The Ethical Implications of the Human Genome Project.
Science has had an impact on all aspects of our lives including man himself. The rate of change brought about by scientific developments is fast and all encompassing. The development and enhancements of machines used by man occurs much faster than changes science has made to man himself. However, science, in the past, has always remained distant. Science has made incredible advances in production, transportation, and even entertainment; but the effect science has on the human today through genetic engineering is far more outstanding and can have a more important impact on life. The goal of The Human Genome Project is to identify and understand the genetic makeup of man. With this knowledge comes a barrage of ethical, legal, social, and moral implications that must be considered.

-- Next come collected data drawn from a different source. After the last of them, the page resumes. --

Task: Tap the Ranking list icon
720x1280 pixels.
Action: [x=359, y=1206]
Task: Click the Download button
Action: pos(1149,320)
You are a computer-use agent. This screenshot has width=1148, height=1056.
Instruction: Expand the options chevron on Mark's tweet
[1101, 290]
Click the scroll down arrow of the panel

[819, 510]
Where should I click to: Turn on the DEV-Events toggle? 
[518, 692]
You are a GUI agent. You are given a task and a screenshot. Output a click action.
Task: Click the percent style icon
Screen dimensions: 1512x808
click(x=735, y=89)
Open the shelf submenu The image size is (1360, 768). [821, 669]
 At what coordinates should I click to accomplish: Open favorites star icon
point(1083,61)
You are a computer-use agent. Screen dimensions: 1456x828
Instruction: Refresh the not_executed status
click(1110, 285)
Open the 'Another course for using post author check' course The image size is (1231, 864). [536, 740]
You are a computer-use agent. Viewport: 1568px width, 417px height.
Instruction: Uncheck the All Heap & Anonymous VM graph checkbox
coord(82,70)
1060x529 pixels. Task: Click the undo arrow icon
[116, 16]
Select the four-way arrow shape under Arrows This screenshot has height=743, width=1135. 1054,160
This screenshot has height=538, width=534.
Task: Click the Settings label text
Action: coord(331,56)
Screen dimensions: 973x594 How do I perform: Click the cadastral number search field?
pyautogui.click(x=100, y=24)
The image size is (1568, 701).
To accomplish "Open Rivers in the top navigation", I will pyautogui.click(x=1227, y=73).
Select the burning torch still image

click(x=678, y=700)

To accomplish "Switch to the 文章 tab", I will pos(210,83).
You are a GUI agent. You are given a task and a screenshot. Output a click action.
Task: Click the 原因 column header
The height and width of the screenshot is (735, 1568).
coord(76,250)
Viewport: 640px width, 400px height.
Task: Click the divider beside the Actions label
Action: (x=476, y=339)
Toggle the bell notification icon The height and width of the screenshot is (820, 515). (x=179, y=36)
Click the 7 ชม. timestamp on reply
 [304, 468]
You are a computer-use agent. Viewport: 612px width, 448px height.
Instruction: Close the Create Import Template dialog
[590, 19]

The first step to understanding genetic engineering is to know the start of its creation. Genetics achieved its first foothold on the secrets of nature's evolutionary process, when an Austrian Monk named Gregor Mendel developed the basics of how genetics work. Using this, scientist studied the characteristics of organisms for the next one hundred years following Mendel's discoveries. These early studies concluded that each organism has two sets of character determinants, genes. Inside every person is Deoxyribonucleic acid or more commonly known as DNA. DNA exists as two long, fine strands of DNA spiraling into the famous figure of the double helix. The discovery of DNA is attributed to three scientist, Francis Crik, Maurice Wilkins, and James Dewey. All were given the Nobel Prize in physiology and medicine in 1962. .
DNA resides in the nucleus of all of our cells, except the red blood cells. In each nucleus, there are forty-six molecules of coiled, double stranded DNA. Each one of these molecules is housed in a structure called a chromosome. Inside each chromosome are genes.